Much of the produce is grown for him on four farms close by. He has even researched and hunted down seeds and asked those farmers to try growing them. His teas, herbs and such specialty items as fermented cacao juice, used in a shave ice served atop a summer squash called the gray griller, come from Kauai Farmacy.
Ken Lindsey, who farms 2 acres in Moloaa, just outside Kapaa, is a particularly keen partner. “Pretty much everything I grow is stuff he asked me to grow,” Lindsey says of the chef. He makes deliveries three times a week, and they talk about what’s growing, what’s coming up. Baby corn, baby eggplant, melons, heirloom tomatoes, beets, carrots, beans — “he takes all that.”
This nurturing of local farms is an imperative, Josselin says. Having seen how completely the island was cut off after Hurricane Iniki, he insists that “sustainability” cannot be just a buzzword. “We have to use what is grown here. We have to be less dependent. It is not an option anymore. We have to.”
Josselin grew up in the village of Chamonix, in the French Alps. He studied cooking and began his culinary career in Paris but was lured to the United States in the early ’80s to run a restaurant in St. Louis. Eventually he hooked up with the Rosewood Hotels & Resorts chain, which brought him to the Hotel Hana Maui. In 1988 he became executive chef at Coco Palms Resort on Kauai.
He was a different person in those days, Josselin says, more intense, more aggressive. “It was interesting, my 20s and 30s.”

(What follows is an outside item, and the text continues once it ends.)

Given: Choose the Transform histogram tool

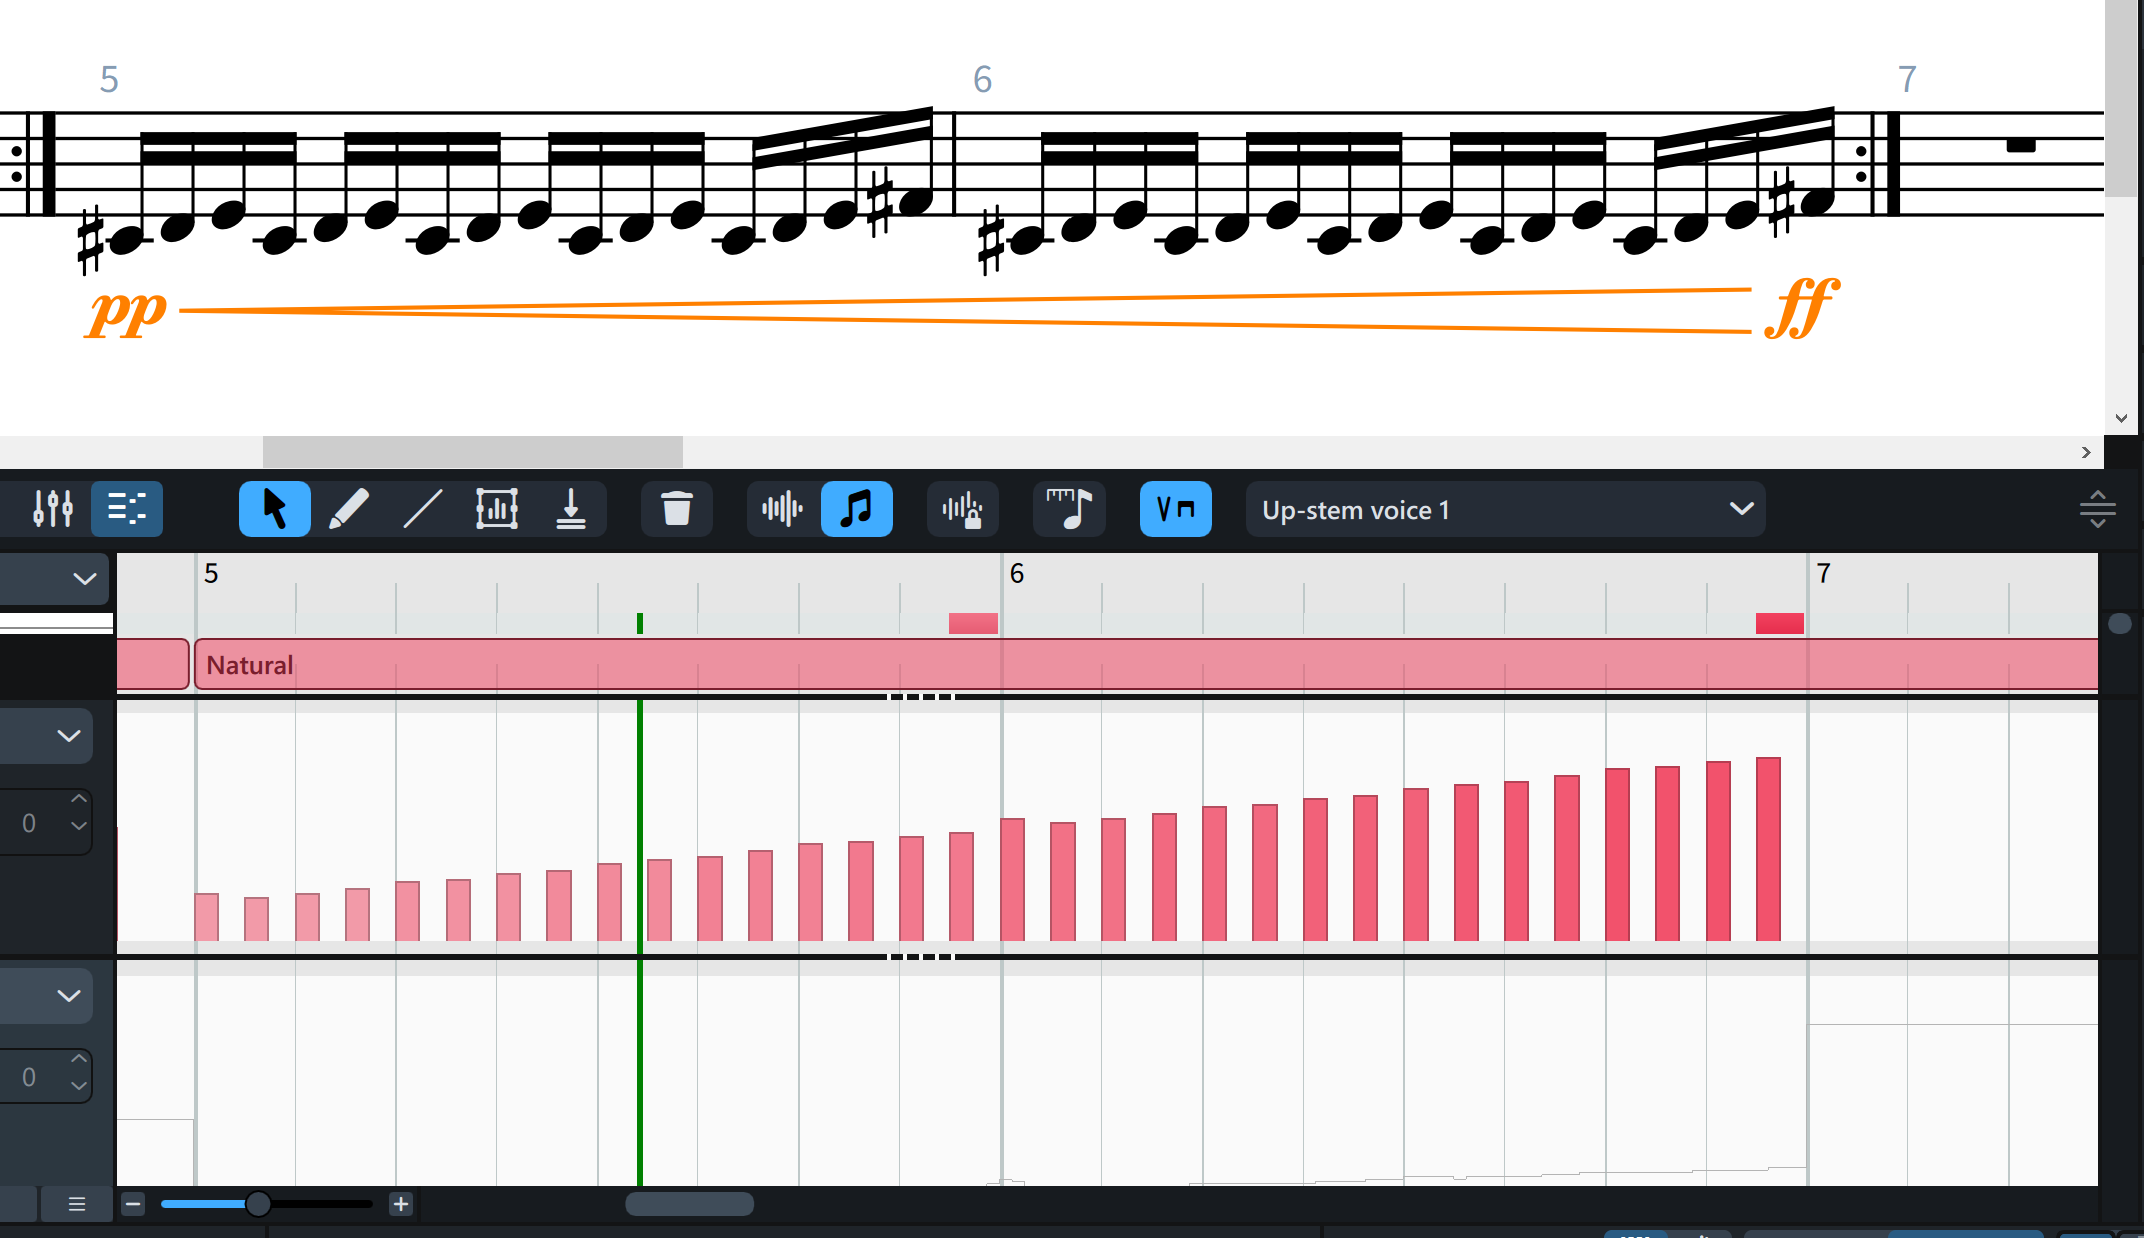Looking at the screenshot, I should click(496, 509).
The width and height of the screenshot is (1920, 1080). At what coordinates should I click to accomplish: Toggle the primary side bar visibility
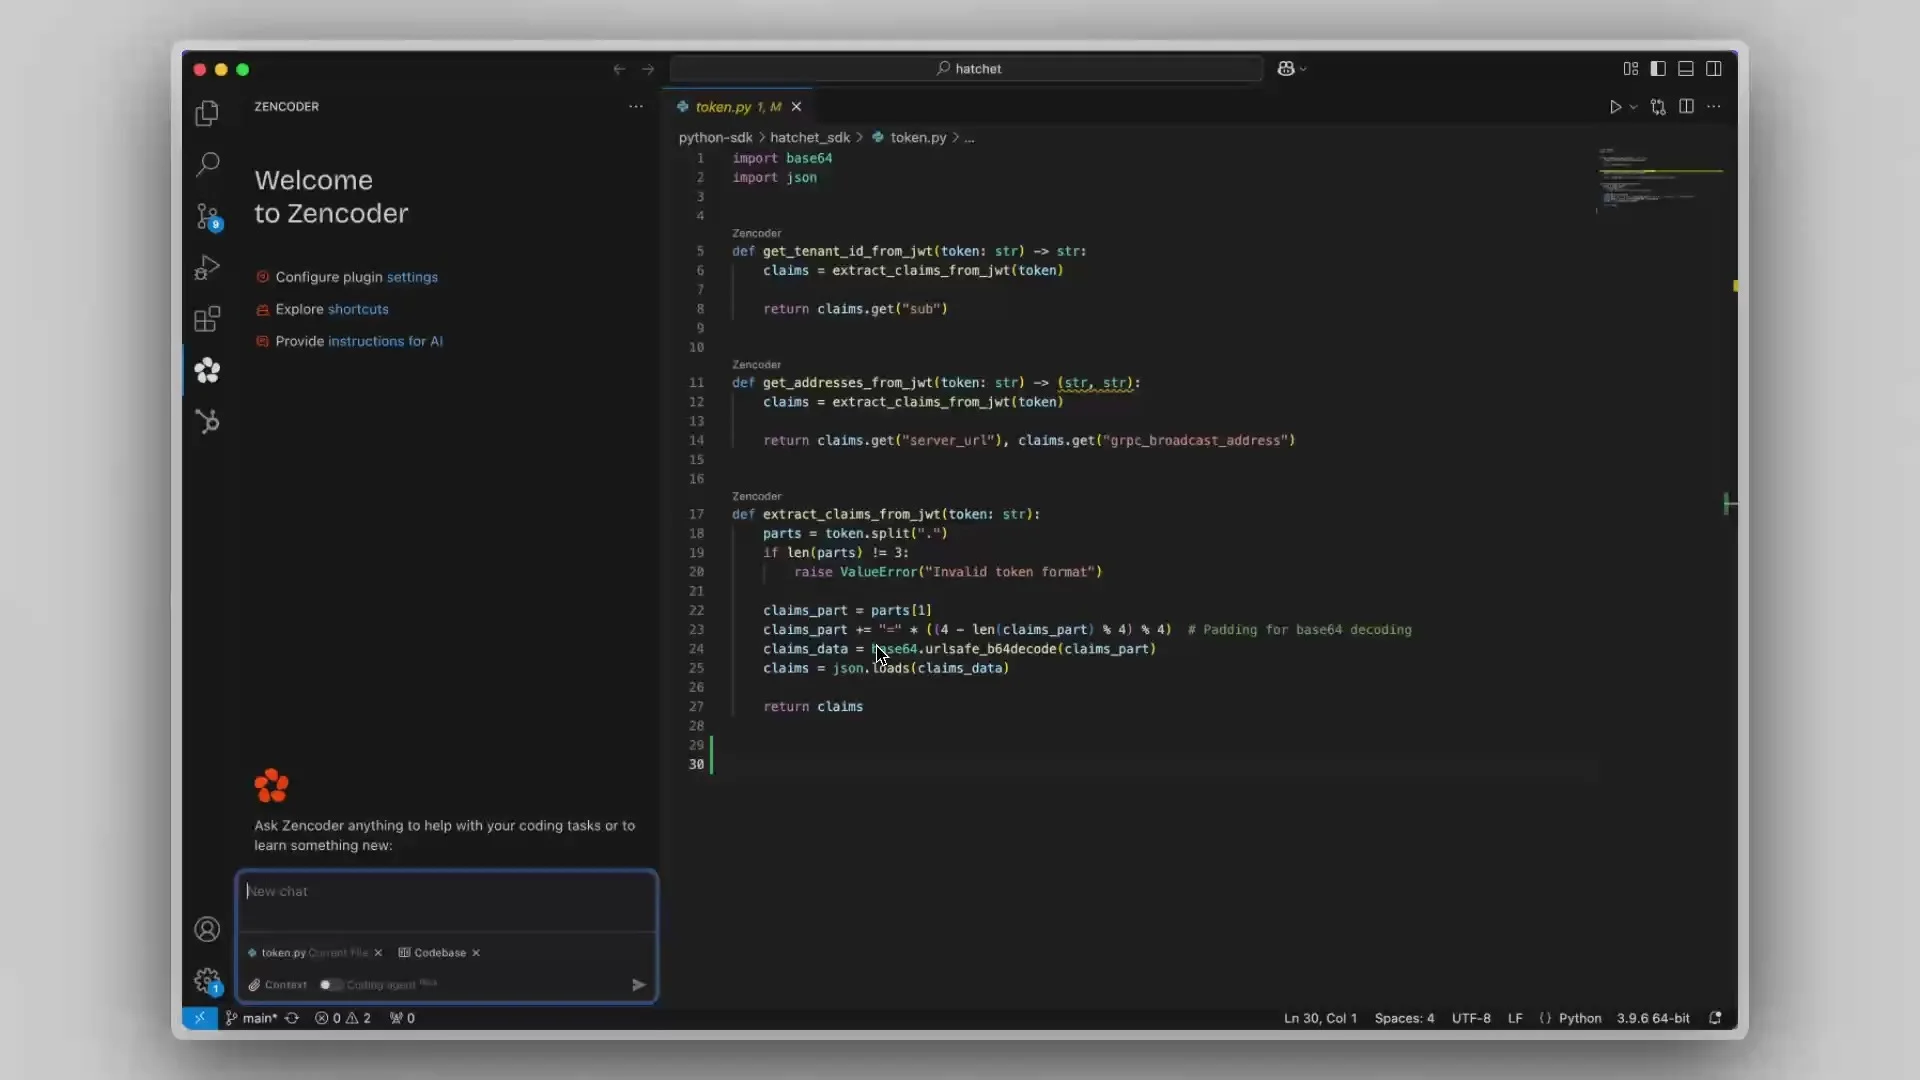click(1658, 69)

About five years ago Josselin stumbled upon a Hindu temple in Wailua. He’d heard the temple made cheese, and thought it might provide him with a source for fresh local milk. He didn’t find the milk, but he did find spiritual guidance.
“I just wanted to go, go, go. They made me realize, don’t be so aggressive.”
He became a convert, now attending “puja,” or prayer ritual, once or twice a week. “The temple was an important turning point for me. That’s when I realized whatever happened to me happened for a reason. You can’t keep asking, ‘Why?’ … If you learn from it, it will be better.”